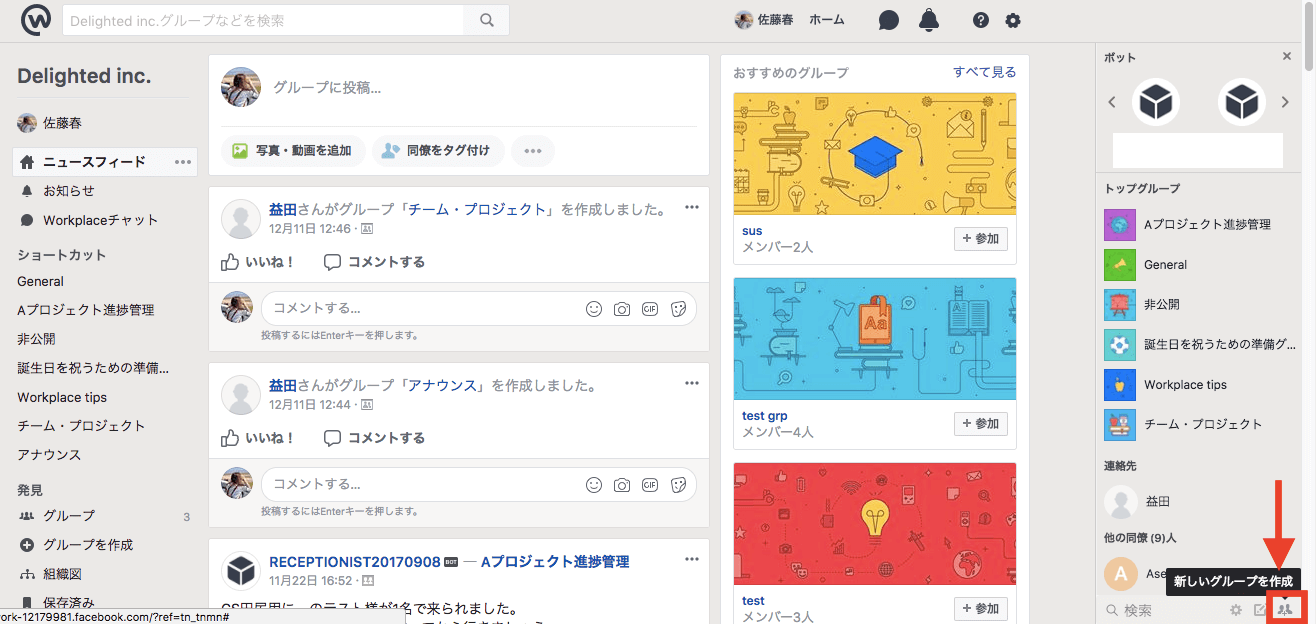
Task: Open お知らせ in the left sidebar
Action: pos(68,191)
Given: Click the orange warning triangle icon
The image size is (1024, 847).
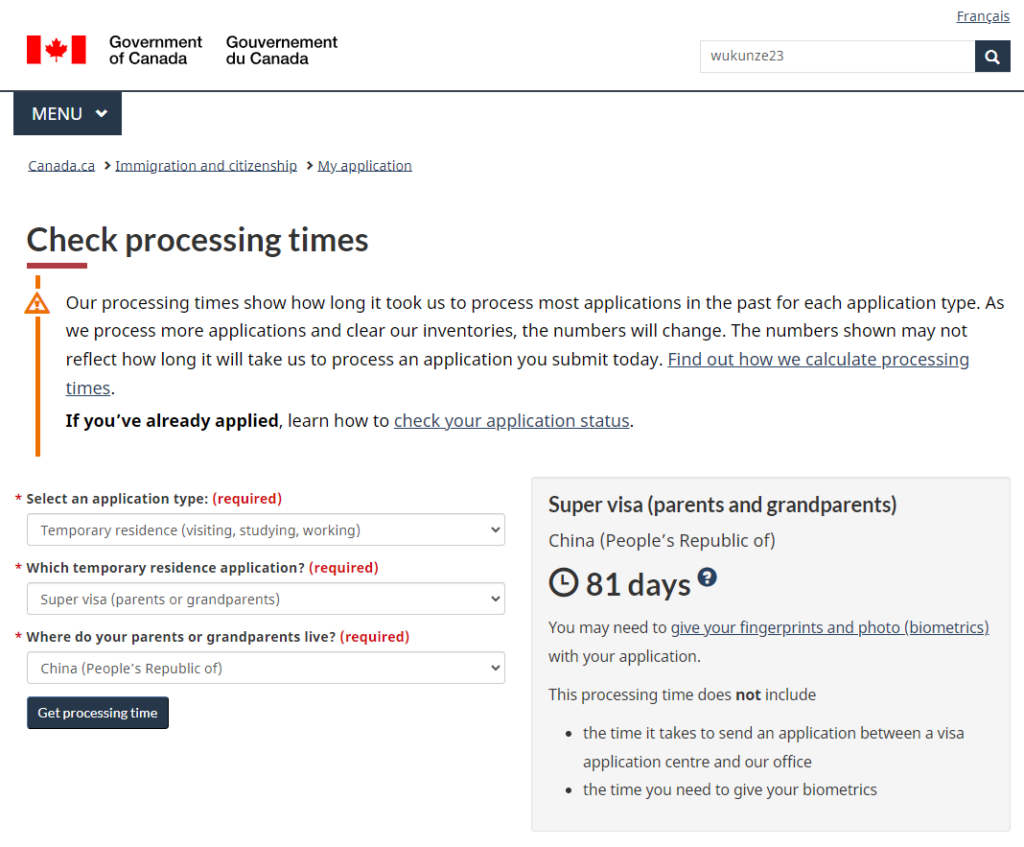Looking at the screenshot, I should (x=37, y=303).
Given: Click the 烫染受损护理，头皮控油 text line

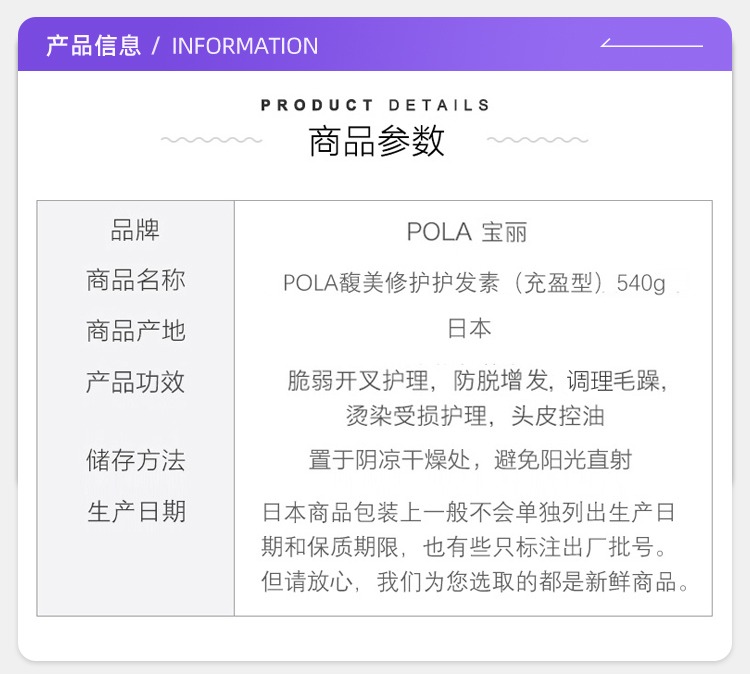Looking at the screenshot, I should point(475,416).
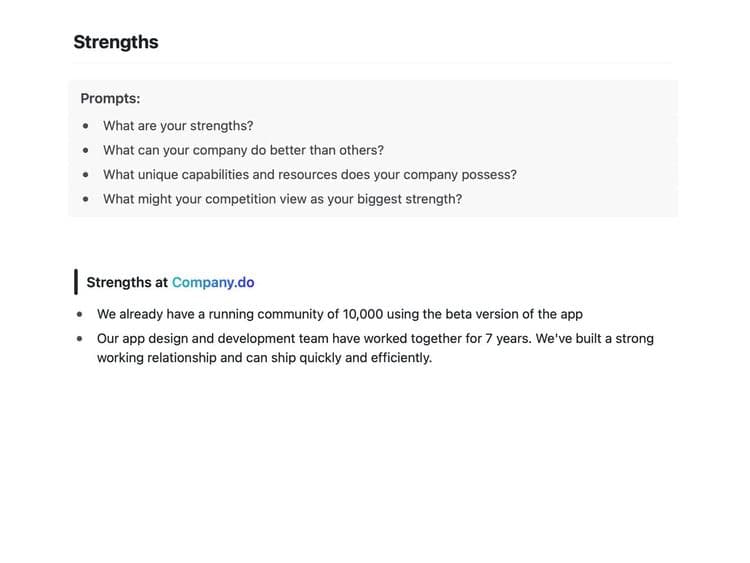Image resolution: width=750 pixels, height=563 pixels.
Task: Click the bullet before 'What unique capabilities'
Action: pyautogui.click(x=86, y=175)
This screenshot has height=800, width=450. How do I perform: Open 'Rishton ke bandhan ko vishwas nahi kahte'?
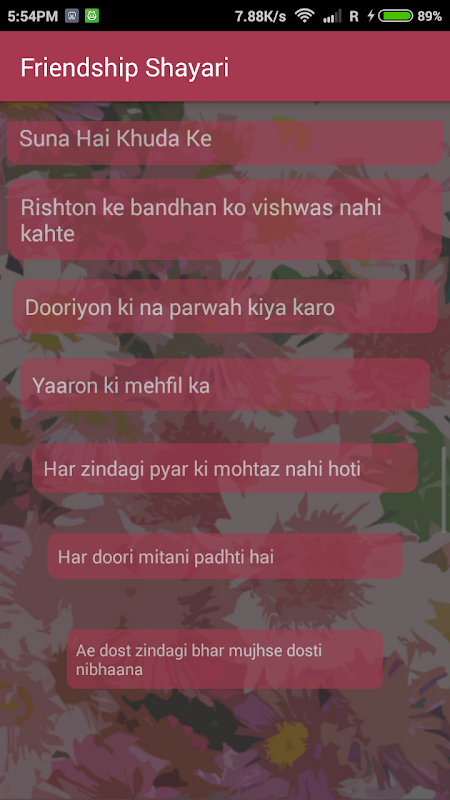pos(224,219)
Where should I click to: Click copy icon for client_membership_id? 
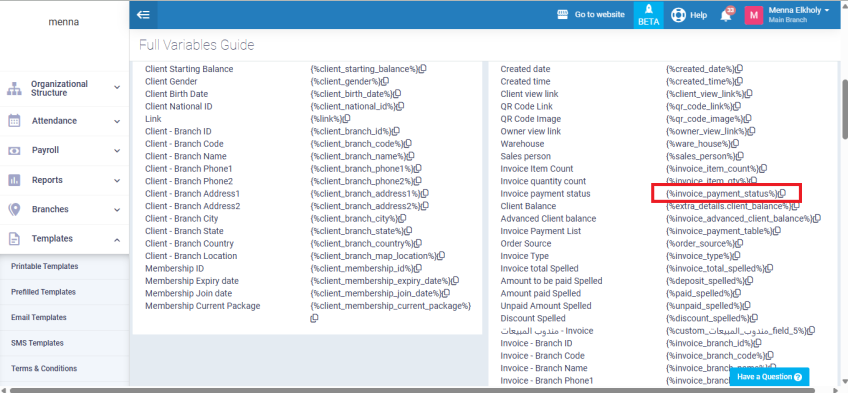click(x=418, y=268)
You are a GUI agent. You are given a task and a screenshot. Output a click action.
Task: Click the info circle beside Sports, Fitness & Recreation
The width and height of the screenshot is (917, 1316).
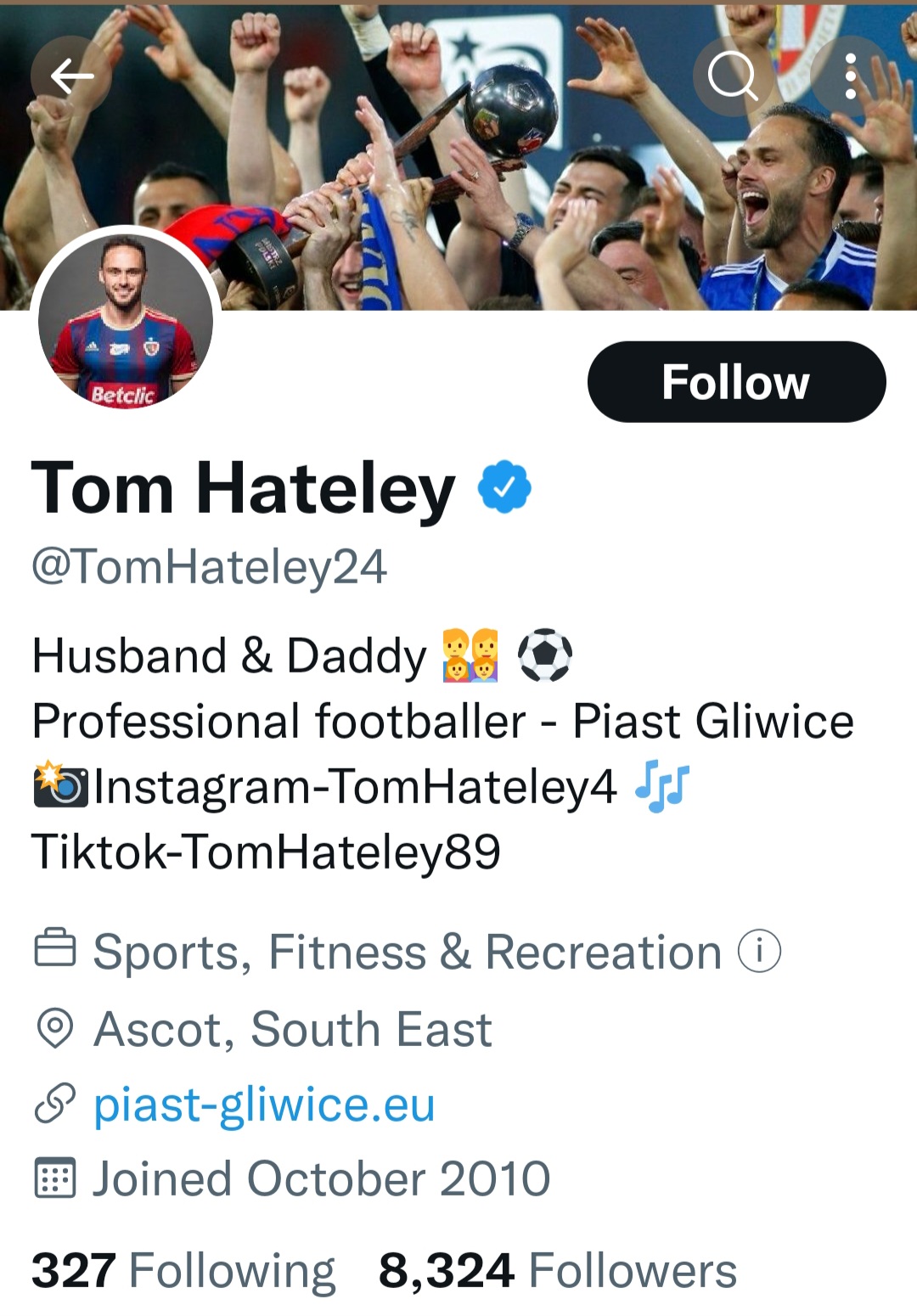pos(758,951)
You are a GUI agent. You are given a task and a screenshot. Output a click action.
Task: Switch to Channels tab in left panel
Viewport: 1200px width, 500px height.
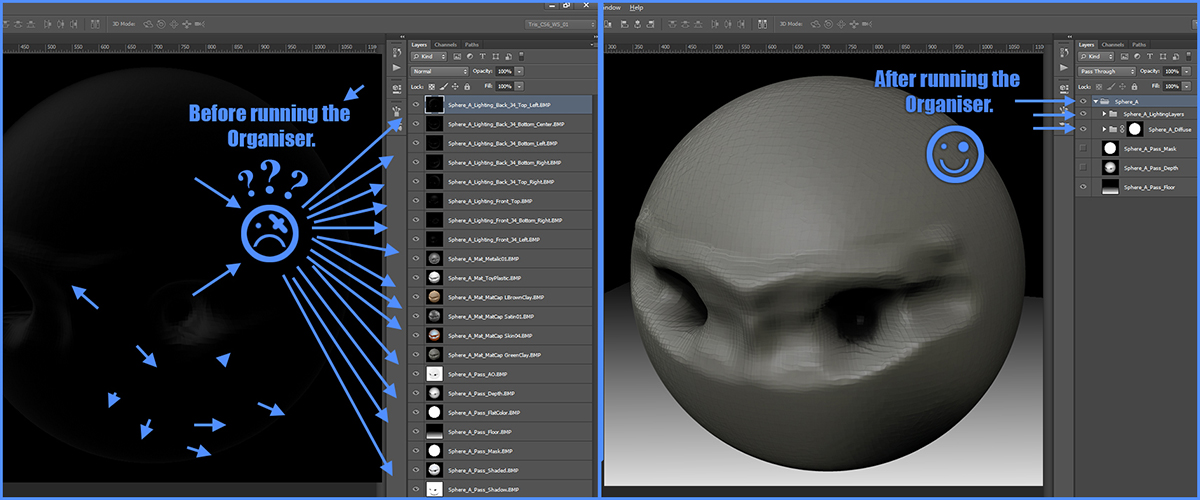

- _YOUR TASK_:
Starting at the line that contains "This screenshot has", reproduce each line exactly through the end of the entries above, leaving every picture out.

- _RESPONSE TO THE TASK_:
This screenshot has height=800, width=450. How do I perform: Open 'Rishton ke bandhan ko vishwas nahi kahte'?
pos(224,219)
Where should I click to: Click copy icon for client_membership_id? 
click(x=418, y=268)
You are a GUI agent. You are given a task and a screenshot. Output a click action.
Task: Click the info circle beside Sports, Fitness & Recreation
The width and height of the screenshot is (917, 1316).
pos(758,951)
You are a GUI agent. You are given a task and a screenshot. Output a click action.
Task: Switch to Channels tab in left panel
Viewport: 1200px width, 500px height.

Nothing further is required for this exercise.